Hamels has come a long way at 24 years old, but not so far that he has encountered anxiety.
“Going out there in the big game, you want to be the guy that can dictate it,” the Phillies left-hander said of tonight's playoff start against the Los Angeles Dodgers. “And I think if you have the mindset and the talent to do so, then you should be able to go out there and have success.”
Hamels has talent aplenty and a mindset to match. He has won both of his postseason starts this month for the Phillies, and has dominated the Dodgers and Milwaukee Brewers with 17 strikeouts against eight scattered hits. He will take the mound for Game 5 of the National League Championship Series having allowed more than two earned runs only once in his past 12 starts.
He has come a long way through a series of modest, measured movements. That and a killer change-up.
“During the year, I go pitch by pitch,” Hamels said. “I know I have 33-34 starts during the year that I can go out there and win. . . . If I can do a significant amount of damage with creating wins, that helps you get to the postseason.
“When the postseason does occur, you have to attack it the same way, and with the same philosophy that I've had all year: going one game at a time, one inning at a time, one pitch at a time. You have to break it down into small increments so you don't let the excitement carry you away.”
Cole Hamels has been able to break baseball down into such small particles that the sum never seems to amount to too much. He is openly ambitious, yet so matter-of-fact that the combination sometimes confounds Philadelphia's fans.
The simple stereotype is that he's a smooth Southern California kid competing in a tough Eastern town that prefers the gritty to the gifted. The truth is more complex.
“He can appear aloof,” wrote Bob Ford of the Philadelphia Inquirer, “but that is only camouflage for a shy personality wrapped around an obsessive competitor.”
“He's a driven athlete,” said John Boggs, Hamels' San Diego-based agent. “Fearless, too. He didn't pitch at all his junior year (because of injury), but when I met him, I was really impressed that in his mind there was basically no doubt that he would pitch effectively and pitch with confidence.
“He knows if he's able to get on the mound and be healthy, the only person that can beat him is himself.”
To illustrate, Boggs recounts the story of Hamels' first taste of the big leagues, a March 5, 2004 spring training game against the New York Yankees. Summoned to pitch the fifth inning, the 20-year-old Hamels promptly struck out Derek Jeter, Alex Rodriguez and Tony Clark.
“What's this young man's name again?” asked Frank Torre, whose kid brother then managed the Yankees.
“Cole Hamels,” Boggs replied.
“Wow,” Frank Torre said. “That's pretty impressive.”
Joe Torre manages the Dodgers now, and doesn't need a scorecard to know who and what he's up against.
“He's a guy that likes his change-up, there's no question,” Joe Torre said of Hamels. “He's got a breaking ball. He can get the fastball up in the '90s, which certainly keeps you from dismissing that and looking for something else.
“I still think the key for us is to go up there and just have a plan individually on what we want to go up there and look for and hit, because it's tough to go up there and decide that you're going to do this and do that and come back empty, because he's able to command his pitches.”
While working 227 1/3 innings during the regular season, Hamels hit only one batter (the Padres' Adrian Gonzalez) and threw zero wild pitches. His strikeout-to-walk ratio was 3.7-to-1.
That Hamels won only 14 games during the regular season would seem to be a function of his skimpy run support, for this is a guy who puts the ball pretty much where he pleases. His is the arm that could overwhelm this October.
“I know I have the talent to do it,” Hamels said of performing in the playoffs. “It's just a matter of time and getting that opportunity to do it.
“I've had the opportunity this year and I've been able to not only come through, but hopefully put us into more situations where I can do it again and again and again.”
He has come a long way, and he's only just begun.

--- Requirement A ---
Condense the paragraph of the Cole Hamels article that opens with "Hamels has talent aplenty" into a short bulleted list that keeps its main facts.
--- Requirement B ---
In the Cole Hamels article, quote word for word the passage that begins at the words "Hamels has come" and stops after "past 12 starts.".
--- Requirement C ---
According to the Cole Hamels article, how many innings did Hamels work during the regular season?
The data that comes after the article isn't needed for this work.

--- Source material ---
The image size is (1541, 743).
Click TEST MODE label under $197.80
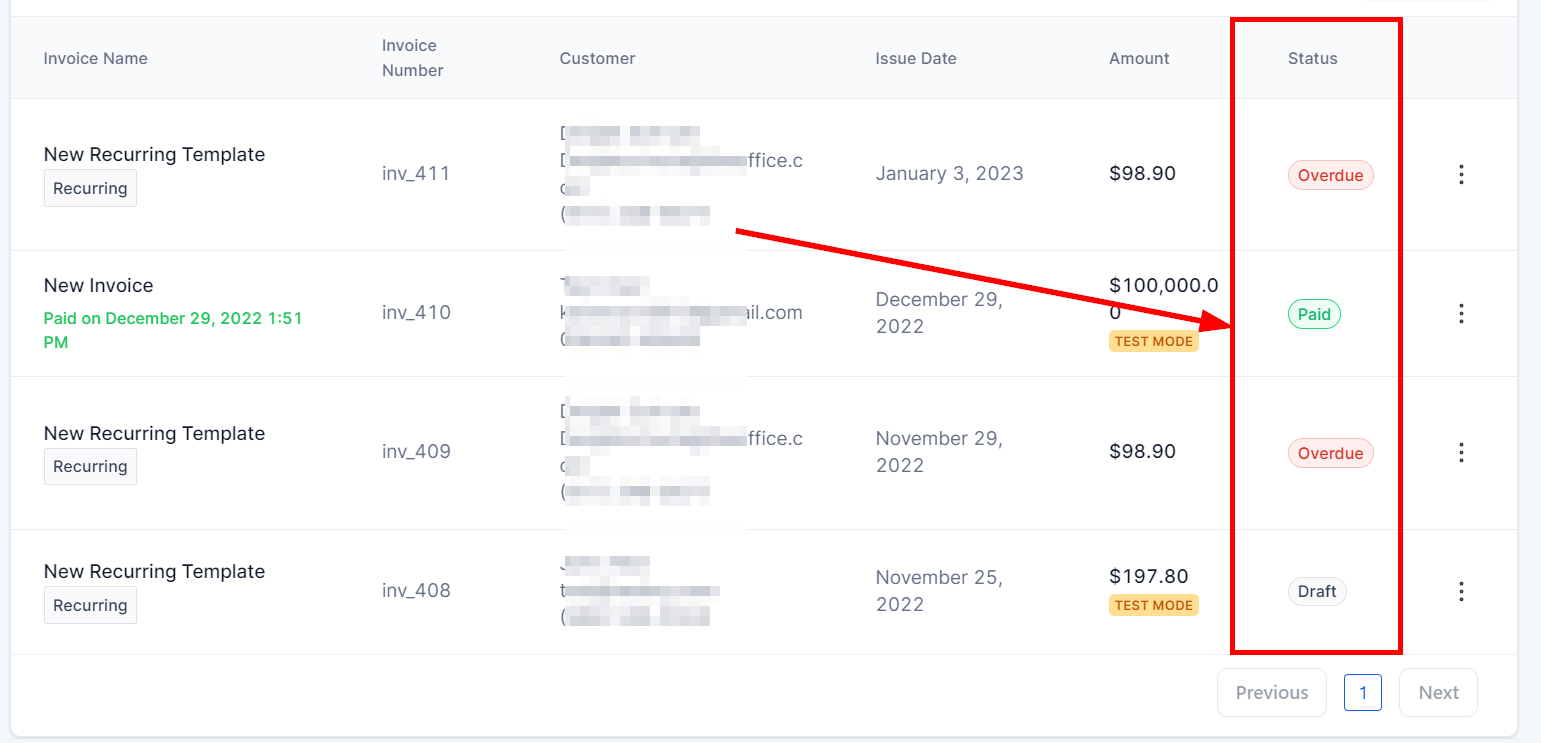click(x=1153, y=605)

--- Worked solution A ---
- Hamels has plenty of talent and the mindset to match.
- He has won both of his postseason starts this month.
- Against the Dodgers and the Brewers, he struck out 17 batters and allowed eight scattered hits.
- He starts Game 5 of the NLCS having allowed more than two earned runs only once in his past 12 starts.

--- Worked solution B ---
Hamels has come a long way at 24 years old, but not so far that he has encountered anxiety.
“Going out there in the big game, you want to be the guy that can dictate it,” the Phillies left-hander said of tonight's playoff start against the Los Angeles Dodgers. “And I think if you have the mindset and the talent to do so, then you should be able to go out there and have success.”
Hamels has talent aplenty and a mindset to match. He has won both of his postseason starts this month for the Phillies, and has dominated the Dodgers and Milwaukee Brewers with 17 strikeouts against eight scattered hits. He will take the mound for Game 5 of the National League Championship Series having allowed more than two earned runs only once in his past 12 starts.

--- Worked solution C ---
227 1/3 innings